Under the Tax Agent Services Act 2009 (TASA), all property depreciation schedule providers are required to be registered Tax Agents, Hyde confirmed.

“The Act was introduced ensure firms have the adequate skill set and insurances to protect consumers,” he said.

“The fact that so many firms are unregistered is definitely a concern, and a case of buyer beware.”

Of the study, the most common illegal provider found appeared to be from property valuers and building inspectors offering the service.

“What this means is that property investors are buying and submitting depreciation claims that could be in breach of the Act," he warned.

Each year, there are 1.6 million people claiming depreciation.

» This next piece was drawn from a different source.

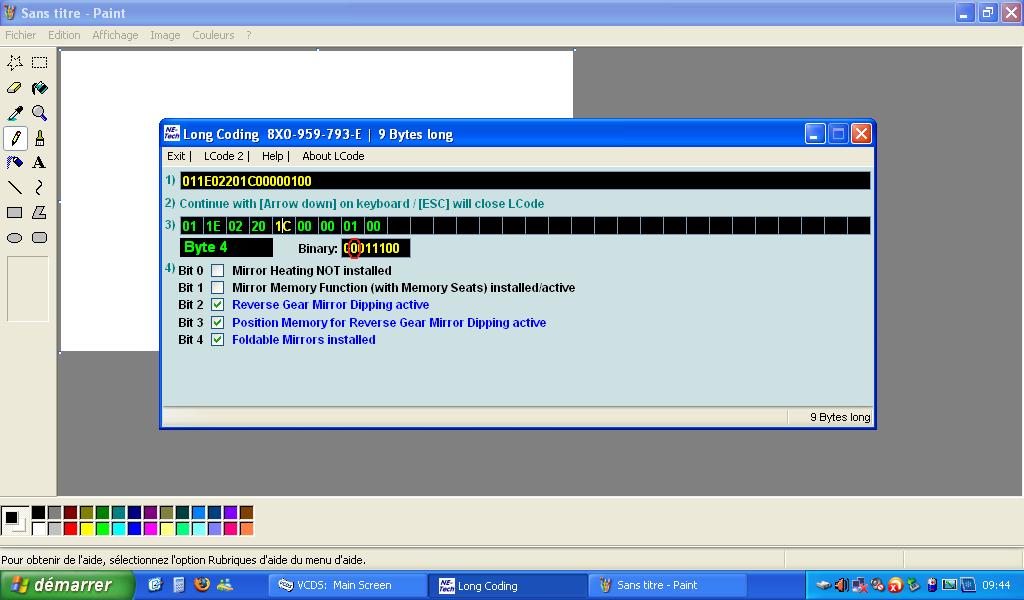Select the Curve line tool
The image size is (1024, 600).
tap(39, 187)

“The worst case I saw was a company that proudly displayed the Tax Agent Number on its website, but when I checked on the Taxation Board’s website it turns out the firm’s registration had been revoked due to insufficient qualifications,” he said.

The penalties can be severe, with the penalty for individuals and corporations under subsection 50-5(1) of the Tax Agent Services Act being $27,500 and $137,500 respectively.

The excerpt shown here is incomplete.